● DIRECTIONS:
A - In the text on wine investment, reproduce everything from "OWC Asset Management" down to "The Wine Investment Fund." word for word.
B - Carry on the text about investing in wine, picking up after its final sentence.

OWC Asset Management Limited has a wine investment fund. It has obtained authorisation from the FSA to carry out investment business. investdrinks believes this was the first time a company specialising in wine investment that sought approval. Although this does not mean that the OWC wine investment has FSA approval, it does mean that the company and its directors have been approved as fit and proper to carry out investment business. Subsequently two other funds have established FSA approval for the companies managing wine funds. These are Wine Asset Managers LLP (“WAM”) and The Wine Investment Fund.
Drinks investments are promoted as being tax-free. Although this is often the case, it is not invariably true. Get expert tax advice.
Drinks investments are sometimes promoted as being recession-proof. This is not correct. In hard times fine wine is not essential but bread is.
Drink investments should never be your main investment. Do not invest more than you can afford to drink if it does not work out.
Don't forget that although wine brokers should be able to give advice on wine and whether they might increase in value few, if any, are qualified to give financial advice.
Decanter has a monthly fine wine price watch listing current UK auction prices. Jancis Robinson's The Oxford Companion to Wine (2nd edition, OUP 1999) has a detailed appendix on fine wine investment. The website winesearcher.com is an excellent and free way of checking fine wine prices around the world. Although the professional version now costs $29.95 a year, it is worth the subscription if you want to check things like how prices have moved over the past three years.

Dataset entries

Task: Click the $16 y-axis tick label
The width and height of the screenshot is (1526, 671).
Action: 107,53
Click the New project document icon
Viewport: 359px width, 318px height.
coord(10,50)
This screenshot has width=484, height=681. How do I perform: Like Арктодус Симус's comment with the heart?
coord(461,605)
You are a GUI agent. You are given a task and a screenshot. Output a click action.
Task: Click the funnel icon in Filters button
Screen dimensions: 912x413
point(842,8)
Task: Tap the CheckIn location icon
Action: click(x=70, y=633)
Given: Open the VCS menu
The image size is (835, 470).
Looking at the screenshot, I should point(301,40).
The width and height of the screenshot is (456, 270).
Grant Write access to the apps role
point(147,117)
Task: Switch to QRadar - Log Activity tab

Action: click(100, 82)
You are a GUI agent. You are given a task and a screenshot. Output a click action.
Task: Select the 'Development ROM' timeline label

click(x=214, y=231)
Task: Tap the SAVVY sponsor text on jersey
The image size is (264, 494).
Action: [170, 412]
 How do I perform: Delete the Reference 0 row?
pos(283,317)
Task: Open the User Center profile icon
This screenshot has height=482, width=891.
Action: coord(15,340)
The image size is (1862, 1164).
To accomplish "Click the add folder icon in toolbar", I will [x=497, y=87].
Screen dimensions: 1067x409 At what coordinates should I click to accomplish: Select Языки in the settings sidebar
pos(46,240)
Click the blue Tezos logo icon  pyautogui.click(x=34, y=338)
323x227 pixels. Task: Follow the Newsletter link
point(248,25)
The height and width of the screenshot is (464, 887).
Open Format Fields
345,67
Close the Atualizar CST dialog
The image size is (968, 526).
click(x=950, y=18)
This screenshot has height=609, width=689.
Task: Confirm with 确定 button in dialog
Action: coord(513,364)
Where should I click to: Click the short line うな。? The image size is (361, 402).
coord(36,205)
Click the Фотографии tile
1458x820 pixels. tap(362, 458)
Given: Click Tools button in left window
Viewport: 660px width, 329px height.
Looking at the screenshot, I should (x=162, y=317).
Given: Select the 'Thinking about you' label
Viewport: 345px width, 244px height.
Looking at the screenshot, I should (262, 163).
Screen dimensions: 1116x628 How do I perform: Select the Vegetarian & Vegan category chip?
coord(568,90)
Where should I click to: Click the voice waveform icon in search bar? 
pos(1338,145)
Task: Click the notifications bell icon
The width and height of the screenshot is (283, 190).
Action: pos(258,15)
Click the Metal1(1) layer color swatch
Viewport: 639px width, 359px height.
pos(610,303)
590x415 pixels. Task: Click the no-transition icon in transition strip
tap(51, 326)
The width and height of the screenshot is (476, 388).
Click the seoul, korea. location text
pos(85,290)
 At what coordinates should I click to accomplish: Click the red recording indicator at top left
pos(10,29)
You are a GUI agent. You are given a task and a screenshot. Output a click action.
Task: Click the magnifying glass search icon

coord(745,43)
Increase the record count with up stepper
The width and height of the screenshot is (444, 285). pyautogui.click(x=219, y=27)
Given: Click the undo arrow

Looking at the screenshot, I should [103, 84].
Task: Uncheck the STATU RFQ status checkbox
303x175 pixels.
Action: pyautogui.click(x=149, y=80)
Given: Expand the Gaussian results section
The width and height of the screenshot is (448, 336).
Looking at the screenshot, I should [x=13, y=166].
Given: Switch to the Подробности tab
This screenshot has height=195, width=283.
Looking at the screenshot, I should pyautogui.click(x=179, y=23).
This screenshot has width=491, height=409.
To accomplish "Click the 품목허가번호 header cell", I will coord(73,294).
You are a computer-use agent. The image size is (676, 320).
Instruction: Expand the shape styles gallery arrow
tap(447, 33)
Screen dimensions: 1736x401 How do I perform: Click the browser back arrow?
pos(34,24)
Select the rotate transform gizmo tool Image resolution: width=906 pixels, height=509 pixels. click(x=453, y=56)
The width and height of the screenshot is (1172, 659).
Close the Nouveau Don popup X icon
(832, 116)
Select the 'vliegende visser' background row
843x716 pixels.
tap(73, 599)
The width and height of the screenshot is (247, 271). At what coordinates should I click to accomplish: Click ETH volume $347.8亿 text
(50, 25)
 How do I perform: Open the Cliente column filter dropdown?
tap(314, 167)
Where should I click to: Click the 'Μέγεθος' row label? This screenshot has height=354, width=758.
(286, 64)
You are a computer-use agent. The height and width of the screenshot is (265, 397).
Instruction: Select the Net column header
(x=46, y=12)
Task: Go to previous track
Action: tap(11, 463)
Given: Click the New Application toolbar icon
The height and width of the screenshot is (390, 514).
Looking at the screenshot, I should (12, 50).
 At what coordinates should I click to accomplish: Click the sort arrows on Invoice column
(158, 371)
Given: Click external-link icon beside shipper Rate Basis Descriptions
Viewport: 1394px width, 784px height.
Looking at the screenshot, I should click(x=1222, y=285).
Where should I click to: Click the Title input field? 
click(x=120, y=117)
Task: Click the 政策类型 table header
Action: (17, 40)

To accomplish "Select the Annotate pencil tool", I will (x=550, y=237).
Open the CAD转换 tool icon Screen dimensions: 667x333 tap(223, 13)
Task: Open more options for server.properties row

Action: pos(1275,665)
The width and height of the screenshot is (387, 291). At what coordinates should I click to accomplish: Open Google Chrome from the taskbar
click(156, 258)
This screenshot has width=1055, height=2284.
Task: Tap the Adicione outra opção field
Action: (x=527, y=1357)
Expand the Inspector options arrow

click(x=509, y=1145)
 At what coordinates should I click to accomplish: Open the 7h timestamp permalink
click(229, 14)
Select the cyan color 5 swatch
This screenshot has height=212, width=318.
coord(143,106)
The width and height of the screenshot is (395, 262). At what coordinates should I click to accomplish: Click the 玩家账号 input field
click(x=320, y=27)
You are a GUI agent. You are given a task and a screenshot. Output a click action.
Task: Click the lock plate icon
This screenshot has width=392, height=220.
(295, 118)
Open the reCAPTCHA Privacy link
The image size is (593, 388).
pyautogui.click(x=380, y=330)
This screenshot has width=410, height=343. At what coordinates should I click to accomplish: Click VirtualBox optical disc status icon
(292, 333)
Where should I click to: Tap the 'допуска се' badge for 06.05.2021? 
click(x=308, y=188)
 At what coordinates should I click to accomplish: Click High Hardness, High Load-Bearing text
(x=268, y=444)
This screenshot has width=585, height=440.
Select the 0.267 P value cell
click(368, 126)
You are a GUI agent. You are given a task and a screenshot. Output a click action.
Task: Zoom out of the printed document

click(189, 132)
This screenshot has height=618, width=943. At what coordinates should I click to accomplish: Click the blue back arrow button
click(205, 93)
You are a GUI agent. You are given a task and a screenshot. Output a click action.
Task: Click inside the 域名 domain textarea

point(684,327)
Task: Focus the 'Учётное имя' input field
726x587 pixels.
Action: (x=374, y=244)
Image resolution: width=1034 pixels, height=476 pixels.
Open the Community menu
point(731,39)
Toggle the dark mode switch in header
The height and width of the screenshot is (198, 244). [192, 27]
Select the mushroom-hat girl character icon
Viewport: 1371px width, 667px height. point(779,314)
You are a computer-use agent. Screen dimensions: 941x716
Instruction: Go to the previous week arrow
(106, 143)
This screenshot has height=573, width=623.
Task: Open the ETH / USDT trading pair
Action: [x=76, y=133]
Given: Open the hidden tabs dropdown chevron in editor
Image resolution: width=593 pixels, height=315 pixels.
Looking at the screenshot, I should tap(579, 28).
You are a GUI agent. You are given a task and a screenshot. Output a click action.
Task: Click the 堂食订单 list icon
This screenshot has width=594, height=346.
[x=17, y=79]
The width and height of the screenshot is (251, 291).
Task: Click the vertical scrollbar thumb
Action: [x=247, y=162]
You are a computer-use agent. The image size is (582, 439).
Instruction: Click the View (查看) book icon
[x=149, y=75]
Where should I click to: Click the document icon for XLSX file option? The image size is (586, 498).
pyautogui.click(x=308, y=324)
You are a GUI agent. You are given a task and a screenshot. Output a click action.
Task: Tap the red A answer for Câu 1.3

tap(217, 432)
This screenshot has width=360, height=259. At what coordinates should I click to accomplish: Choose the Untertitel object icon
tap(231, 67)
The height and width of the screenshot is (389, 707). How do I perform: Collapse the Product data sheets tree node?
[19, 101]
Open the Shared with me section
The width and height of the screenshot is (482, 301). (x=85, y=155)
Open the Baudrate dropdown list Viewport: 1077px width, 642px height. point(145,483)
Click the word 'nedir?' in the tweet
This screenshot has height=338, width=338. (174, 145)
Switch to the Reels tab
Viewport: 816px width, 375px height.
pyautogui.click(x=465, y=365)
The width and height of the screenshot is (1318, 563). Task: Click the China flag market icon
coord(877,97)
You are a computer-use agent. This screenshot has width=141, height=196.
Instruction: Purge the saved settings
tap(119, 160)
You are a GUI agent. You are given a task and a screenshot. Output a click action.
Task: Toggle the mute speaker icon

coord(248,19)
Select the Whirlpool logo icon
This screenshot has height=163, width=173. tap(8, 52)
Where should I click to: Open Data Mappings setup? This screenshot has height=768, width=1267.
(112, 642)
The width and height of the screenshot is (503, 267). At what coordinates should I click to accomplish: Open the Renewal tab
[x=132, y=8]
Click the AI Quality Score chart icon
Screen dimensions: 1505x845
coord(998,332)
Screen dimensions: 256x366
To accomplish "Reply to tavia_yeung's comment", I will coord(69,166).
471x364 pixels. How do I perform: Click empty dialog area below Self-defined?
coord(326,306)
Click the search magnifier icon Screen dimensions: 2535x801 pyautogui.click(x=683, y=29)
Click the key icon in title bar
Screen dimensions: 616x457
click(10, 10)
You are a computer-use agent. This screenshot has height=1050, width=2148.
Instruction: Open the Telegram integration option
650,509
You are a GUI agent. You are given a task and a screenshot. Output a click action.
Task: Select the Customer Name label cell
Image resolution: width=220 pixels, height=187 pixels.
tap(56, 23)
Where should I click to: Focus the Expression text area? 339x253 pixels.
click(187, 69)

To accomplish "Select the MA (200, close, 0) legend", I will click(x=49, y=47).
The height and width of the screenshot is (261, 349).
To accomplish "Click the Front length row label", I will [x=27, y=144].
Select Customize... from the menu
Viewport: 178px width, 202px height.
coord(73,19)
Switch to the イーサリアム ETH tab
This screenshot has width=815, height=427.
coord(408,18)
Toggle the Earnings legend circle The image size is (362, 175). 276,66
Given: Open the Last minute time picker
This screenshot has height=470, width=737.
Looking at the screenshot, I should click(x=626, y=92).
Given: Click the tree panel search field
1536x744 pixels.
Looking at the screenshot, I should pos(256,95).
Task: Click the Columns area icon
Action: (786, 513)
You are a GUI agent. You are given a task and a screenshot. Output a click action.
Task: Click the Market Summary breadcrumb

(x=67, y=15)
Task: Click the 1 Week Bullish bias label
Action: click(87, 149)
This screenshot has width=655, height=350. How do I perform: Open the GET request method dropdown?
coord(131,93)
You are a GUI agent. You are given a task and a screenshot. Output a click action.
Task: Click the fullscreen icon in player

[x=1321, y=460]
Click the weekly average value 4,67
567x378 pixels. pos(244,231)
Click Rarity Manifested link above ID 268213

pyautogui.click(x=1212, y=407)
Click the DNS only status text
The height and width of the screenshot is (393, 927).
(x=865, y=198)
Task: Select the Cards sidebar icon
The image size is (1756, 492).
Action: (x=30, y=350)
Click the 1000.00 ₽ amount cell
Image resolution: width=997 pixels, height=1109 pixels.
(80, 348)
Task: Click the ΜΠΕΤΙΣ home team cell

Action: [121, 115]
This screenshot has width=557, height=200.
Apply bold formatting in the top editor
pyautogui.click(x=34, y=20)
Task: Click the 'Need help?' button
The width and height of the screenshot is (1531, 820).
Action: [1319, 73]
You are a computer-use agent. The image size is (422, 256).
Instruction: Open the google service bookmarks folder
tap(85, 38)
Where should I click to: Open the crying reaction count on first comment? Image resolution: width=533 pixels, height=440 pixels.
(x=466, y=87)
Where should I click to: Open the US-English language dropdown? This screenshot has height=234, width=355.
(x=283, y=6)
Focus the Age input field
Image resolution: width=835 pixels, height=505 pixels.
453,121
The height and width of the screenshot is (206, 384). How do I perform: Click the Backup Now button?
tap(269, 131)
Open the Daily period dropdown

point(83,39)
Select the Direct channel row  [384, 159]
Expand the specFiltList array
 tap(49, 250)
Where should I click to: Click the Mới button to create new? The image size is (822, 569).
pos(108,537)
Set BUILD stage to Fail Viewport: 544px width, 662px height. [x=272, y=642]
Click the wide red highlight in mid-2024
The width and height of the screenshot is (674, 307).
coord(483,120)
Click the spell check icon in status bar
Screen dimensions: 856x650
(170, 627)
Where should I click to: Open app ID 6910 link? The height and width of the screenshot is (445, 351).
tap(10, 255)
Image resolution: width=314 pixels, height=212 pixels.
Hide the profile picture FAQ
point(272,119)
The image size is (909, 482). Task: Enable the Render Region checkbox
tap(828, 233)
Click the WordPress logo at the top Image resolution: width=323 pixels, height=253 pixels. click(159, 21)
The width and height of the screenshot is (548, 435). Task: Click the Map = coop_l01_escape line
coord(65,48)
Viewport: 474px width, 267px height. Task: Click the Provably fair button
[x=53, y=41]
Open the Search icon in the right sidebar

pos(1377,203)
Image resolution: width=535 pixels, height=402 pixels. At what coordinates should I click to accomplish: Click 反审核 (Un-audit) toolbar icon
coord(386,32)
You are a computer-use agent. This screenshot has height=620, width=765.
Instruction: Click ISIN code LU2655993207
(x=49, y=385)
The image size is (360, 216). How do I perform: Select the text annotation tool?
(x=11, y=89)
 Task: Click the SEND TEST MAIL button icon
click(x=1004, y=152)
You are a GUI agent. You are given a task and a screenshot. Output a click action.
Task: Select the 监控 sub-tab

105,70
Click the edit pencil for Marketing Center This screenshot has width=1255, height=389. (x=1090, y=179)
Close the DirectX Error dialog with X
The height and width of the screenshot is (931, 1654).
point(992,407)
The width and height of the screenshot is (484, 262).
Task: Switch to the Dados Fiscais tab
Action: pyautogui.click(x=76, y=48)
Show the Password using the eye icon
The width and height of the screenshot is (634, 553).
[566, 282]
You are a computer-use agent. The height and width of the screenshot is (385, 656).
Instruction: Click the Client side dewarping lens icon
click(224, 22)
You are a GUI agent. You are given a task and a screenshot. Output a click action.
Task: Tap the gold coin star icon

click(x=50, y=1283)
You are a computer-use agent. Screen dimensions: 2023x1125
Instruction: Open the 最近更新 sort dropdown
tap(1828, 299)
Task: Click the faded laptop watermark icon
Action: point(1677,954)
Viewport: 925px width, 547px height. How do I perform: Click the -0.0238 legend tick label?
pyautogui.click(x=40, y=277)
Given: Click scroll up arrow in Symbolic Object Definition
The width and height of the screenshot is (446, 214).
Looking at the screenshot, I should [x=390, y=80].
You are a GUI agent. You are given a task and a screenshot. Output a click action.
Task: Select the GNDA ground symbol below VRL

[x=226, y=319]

● ANSWERS TO THE TASKS:
A -
OWC Asset Management Limited has a wine investment fund. It has obtained authorisation from the FSA to carry out investment business. investdrinks believes this was the first time a company specialising in wine investment that sought approval. Although this does not mean that the OWC wine investment has FSA approval, it does mean that the company and its directors have been approved as fit and proper to carry out investment business. Subsequently two other funds have established FSA approval for the companies managing wine funds. These are Wine Asset Managers LLP (“WAM”) and The Wine Investment Fund.

B -
There are more and more sources of information on the internet about the current market value of fine wine. investdrinks links section carries details of many of these.
Storage - absolutely crucial but frequently overlooked
Wines for investment should be stored in a bonded warehouse, so remaining free of excise duty and vat until the wines are moved out of bond. They should also be stored in a bonded warehouse that is properly equipped to deal with valuable fine wines. London City Bond with its Vinotheque (vinotheque.co.uk) and Octavian Vaults (octavianvaults.co.uk) are two of the leading UK companies in this field. Some merchants like Seckfords Wines (seckfordwines.co.uk/wine-storage.asp) have their own bonded warehouse.
investdrinks strongly urges anyone investing in wine to have their own account and not to reply on a storage account provided by a merchant.
Remember that you will have to pay annual storage charges. Vinotheque currently charge £12.24 + vat a year per case - £14.38. Obviously these charges need to be set against any profits you make on your wine.
For further details, see the Safety First section.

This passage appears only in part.